In fact, the more people talk about STIs, the better chance the sexually active public has in eradicating them once and for all.
There’s a lot of stigma attached to sexually transmitted diseases and infections. For some reason, sex talk still embarrasses some people, and in sex-ed classes, many American school districts are still focused on “abstinence only” education, which do little except scare pubescent teens into thinking that common STDs like herpes, HPV, or even HIV will be the end of their sex life, or that they only happen to certain demographics.
That, of course, is just not true. According to the CDC, over half of the new 20 million new cases of STDs in the United States occur in young people. So it’s important to raise awareness and make sure that young people (and old people) and are talking to their partners.
Planned Parenthood’s videos go far beyond lecturing about condom usage (though insisting on using one is the best way to prevent transmission of sexually related diseases).

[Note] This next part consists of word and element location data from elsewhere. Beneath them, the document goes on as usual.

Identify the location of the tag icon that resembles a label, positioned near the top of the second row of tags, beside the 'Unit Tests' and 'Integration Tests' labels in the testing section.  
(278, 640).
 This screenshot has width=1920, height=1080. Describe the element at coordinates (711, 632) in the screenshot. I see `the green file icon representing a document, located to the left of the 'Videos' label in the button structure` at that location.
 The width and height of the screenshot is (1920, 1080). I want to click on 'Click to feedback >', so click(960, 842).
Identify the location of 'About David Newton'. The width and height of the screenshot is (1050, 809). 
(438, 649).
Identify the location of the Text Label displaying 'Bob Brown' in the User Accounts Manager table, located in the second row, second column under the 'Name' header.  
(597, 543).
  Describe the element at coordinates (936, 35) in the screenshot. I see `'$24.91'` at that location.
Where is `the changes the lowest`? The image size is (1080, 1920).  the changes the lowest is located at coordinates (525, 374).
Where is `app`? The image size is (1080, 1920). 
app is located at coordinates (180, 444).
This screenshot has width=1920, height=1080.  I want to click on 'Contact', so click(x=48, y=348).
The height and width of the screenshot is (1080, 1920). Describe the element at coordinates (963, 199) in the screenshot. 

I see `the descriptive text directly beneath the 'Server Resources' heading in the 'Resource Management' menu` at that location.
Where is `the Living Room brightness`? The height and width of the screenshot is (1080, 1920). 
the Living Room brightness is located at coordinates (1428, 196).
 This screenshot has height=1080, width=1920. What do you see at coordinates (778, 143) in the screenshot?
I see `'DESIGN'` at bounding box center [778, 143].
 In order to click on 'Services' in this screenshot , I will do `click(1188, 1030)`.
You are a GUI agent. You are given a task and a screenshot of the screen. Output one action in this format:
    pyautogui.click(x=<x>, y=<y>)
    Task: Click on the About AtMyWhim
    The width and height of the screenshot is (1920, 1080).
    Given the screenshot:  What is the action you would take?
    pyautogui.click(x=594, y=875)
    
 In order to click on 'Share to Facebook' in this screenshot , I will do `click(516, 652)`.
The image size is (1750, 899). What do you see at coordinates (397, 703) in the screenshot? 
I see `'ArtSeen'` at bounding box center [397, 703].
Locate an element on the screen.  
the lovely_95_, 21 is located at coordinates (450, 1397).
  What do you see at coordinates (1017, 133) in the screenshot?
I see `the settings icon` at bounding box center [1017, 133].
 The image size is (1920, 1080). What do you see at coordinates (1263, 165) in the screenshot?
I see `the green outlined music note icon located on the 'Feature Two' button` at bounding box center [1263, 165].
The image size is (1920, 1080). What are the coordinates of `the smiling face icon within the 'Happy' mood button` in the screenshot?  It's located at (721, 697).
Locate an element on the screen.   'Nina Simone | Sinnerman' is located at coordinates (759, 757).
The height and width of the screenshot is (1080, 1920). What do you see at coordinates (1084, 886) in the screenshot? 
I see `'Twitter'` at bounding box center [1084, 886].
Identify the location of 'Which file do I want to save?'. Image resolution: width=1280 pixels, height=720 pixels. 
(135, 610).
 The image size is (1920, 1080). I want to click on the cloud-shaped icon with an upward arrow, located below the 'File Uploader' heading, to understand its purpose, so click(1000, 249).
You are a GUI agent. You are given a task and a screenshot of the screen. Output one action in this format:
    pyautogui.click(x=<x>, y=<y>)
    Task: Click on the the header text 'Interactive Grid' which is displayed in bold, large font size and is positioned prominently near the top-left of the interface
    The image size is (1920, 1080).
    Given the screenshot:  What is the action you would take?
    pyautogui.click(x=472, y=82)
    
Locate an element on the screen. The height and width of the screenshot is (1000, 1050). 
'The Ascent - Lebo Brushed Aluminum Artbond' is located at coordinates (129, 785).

The videos are super useful.
There’s one about talking about ways to prevent STDs.
Or talking about getting tested.
You don’t have to wait until you’re in a relationship to get an STD test (although that’s always a good idea, too), but it is important to encourage your friends to get tested if they’re sexually active, get tested yourself, and make sure you know how to ask a partner about their testing habits. Don’t be shy. You’re about to get naked in front of someone, so everything is on the table. The more people talk about getting tested for STDs, the more people will feel comfortable *actually* getting tested. There’s nothing to be embarrassed about.
And one video about how to disclose your own STD.
Because of stigma surrounding STDs, sometimes it’s tough to just open up and not be shy about your sexual health. Having an STD is not a big deal — they’re all preventable and treatable. Even the “scary” ones like HIV. But it is a big deal if you’re not being honest with a partner and putting them, and their other partners, at risk of transmission. This video has some good advice about how to approach the topic.
Planned Parenthood’s video series should be mandatory viewing for anyone who’s sexually active or planning on it. There’s no shame in talking about STDs and communication is the first step to protecting yourself and your partners.